La crisis de los valores

Jérôme Bindé

¿Adónde van a parar los valores? Cabe preguntarse si al formular este interrogante estamos reproduciendo el perpetuo pasmo de los ancianos ante las costumbres de la generación que les sucede, o si por el contrario estamos planteando la pregunta crucial de nuestra época, ya que atañe a nuestro legado a las generaciones venideras y al destino mismo de la especie humana, del planeta y del sistema sociopolítico, que ya han cobrado conciencia de que son mortales.

La crisis de los valores que ha caracterizado al siglo XX reviste dos aspectos: uno serio, con la devaluación de los valores supremos, la secularización y la crisis de los valores laicos, e incluso trágico, con los genocidios, los totalitarismos y las violencias ejercidas contra la historia y las sociedades; y otro frívolo, con la fluctuación lúdica, estética y casi bursátil, diríamos, de los valores. Ésos son dos de los aspectos examinados en la obra ¿Adónde van a parar los valores?, segunda antología de los Coloquios del Siglo XXI de la UNESCO, que se vienen celebrando desde 1997 con la participación de más de un centenar de eminentes científicos, pensadores, filósofos, creadores y dirigentes del mundo entero.

Cabe preguntarse cómo se puede reflexionar todavía sobre la seriedad de los valores en un mundo dominado por la oferta y la demanda, donde son concebidos a imagen y semejanza de los valores bursátiles, es decir privilegiando su volatilidad y frivolidad, y haciéndoles correr por consiguiente el riesgo de una quiebra.

Al mismo tiempo, podemos preguntarnos también si la difusión a escala universal de esos nuevos valores —vinculados al auge que han ido cobrando la creación de redes, la asociación y la participación— permite esperar que en la selva oscura de la mundialización hallemos un camino distinto al que nos conduce la hipótesis de una colisión entre los valores, o de un choque mundial entre sistemas éticos presuntamente incompatibles.

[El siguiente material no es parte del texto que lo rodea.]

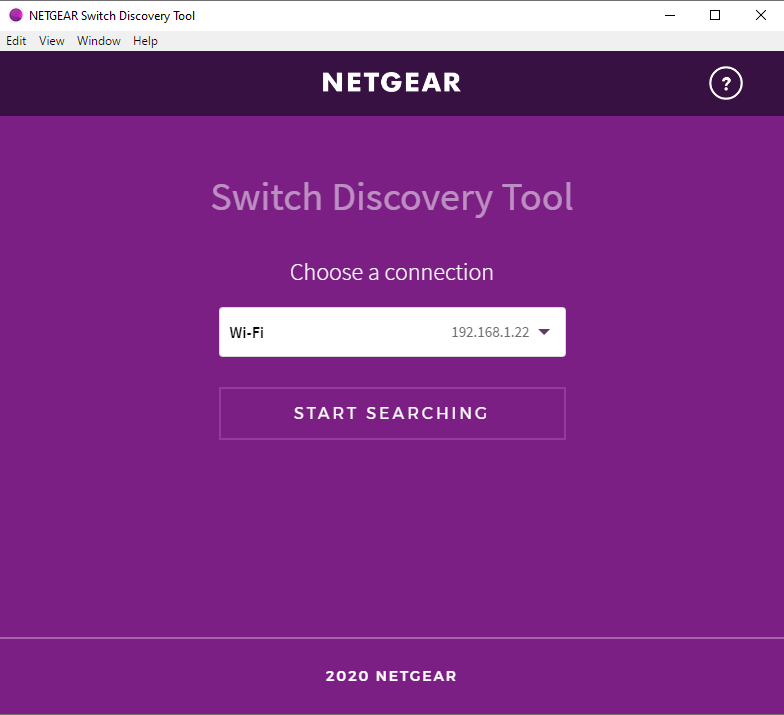Click the 2020 NETGEAR footer text
Viewport: 784px width, 715px height.
pos(391,676)
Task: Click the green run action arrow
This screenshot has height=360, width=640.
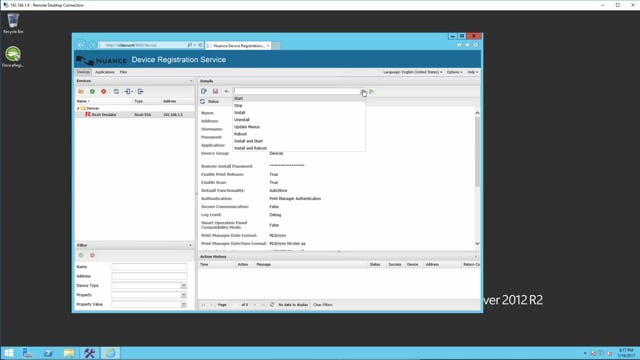Action: 372,92
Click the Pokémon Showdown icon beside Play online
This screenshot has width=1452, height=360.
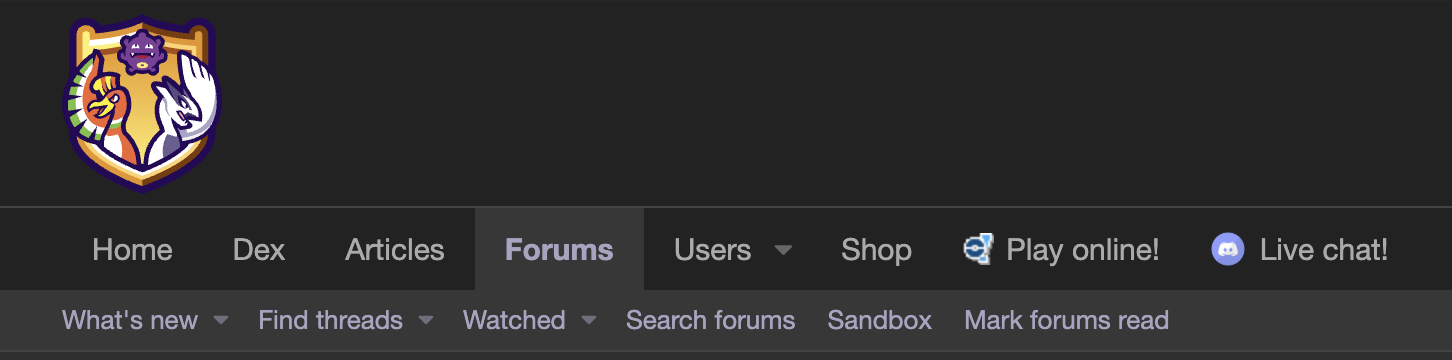pyautogui.click(x=977, y=249)
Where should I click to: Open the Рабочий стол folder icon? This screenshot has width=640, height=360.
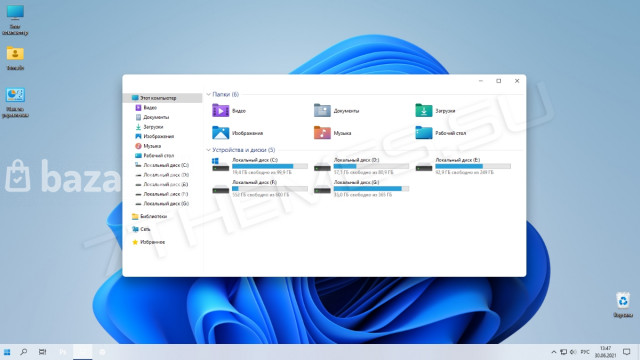tap(424, 133)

Hay un gran riesgo de que, al amparo de la tercera revolución industrial ocasionada por el advenimiento de las nuevas tecnologías, cobre proporciones abismales la brecha digital, económica y social que separa a los pobres y los ricos del mundo. Está más que nunca de actualidad el retorno a la escena internacional del debate crucial sobre el aprovechamiento compartido de los conocimientos, los intercambios entre culturas y la preservación de la diversidad cultural.

La gran transformación actual exige nuevos cimientos políticos y sociales a escala mundial. En el informe de prospectiva Un mundo nuevo y posteriormente, con más detalle, en las obras Claves del Siglo XXI y ¿Adónde van a parar los valores? hemos propuesto que esos nuevos cimientos estén constituidos por cuatro contratos mundiales: un contrato social basado en la educación para todos a lo largo de toda la vida, un contrato ambiental, un contrato cultural y un contrato ético.

Si no se generaliza la educación para todos a lo largo de toda la vida, ¿cómo podremos erradicar la pobreza absoluta, hacer frente a los cambios radicales en los campos de la economía y el trabajo, promover eficazmente los valores democráticos y construir sociedades del conocimiento genuinas?

Sin un contrato ambiental —como el propugnado por el filósofo Michel Serres—, en el que el hombre no sea el “amo y señor” de la naturaleza, sino simplemente su depositario, ¿cómo podremos poner un término al saqueo del planeta, que amenaza con malograr todo proyecto de desarrollo sostenible e hipotecar las posibilidades de las generaciones venideras?

Sin un contrato cultural, ¿qué recurso nos quedará contra el agotamiento de la diversidad cultural?

La UNESCO ha emprendido una labor en esta dirección, preparando un anteproyecto de Convención mundial sobre la Diversidad Cultural. Si no desembocamos en un nuevo contrato moral basado en el rechazo de la corrupción y la tiranía de lo efímero, en un pacto prospectivo que haga participar a la sociedad y a los ciudadanos en las decisiones, y en una ética del futuro, ¿cómo podremos asentar los cimientos de una democracia que se anticipe a los acontecimientos venideros y reconstruir un proyecto a largo plazo? Esta tarea es fundamentalmente política, ya que —como dice Max Weber— la política es el arte de administrar el tiempo y estructurarlo, y “el futuro y la responsabilidad ante el futuro son de la incumbencia de los políticos”.

¿Adónde van a parar los valores? El debate está abierto.

El autor es Subdirector General Adjunto del Sector de Ciencias Sociales y Humanas, y Director de la División de Estudios Prospectivos, Filosofía y Ciencias Humanas de la UNESCO.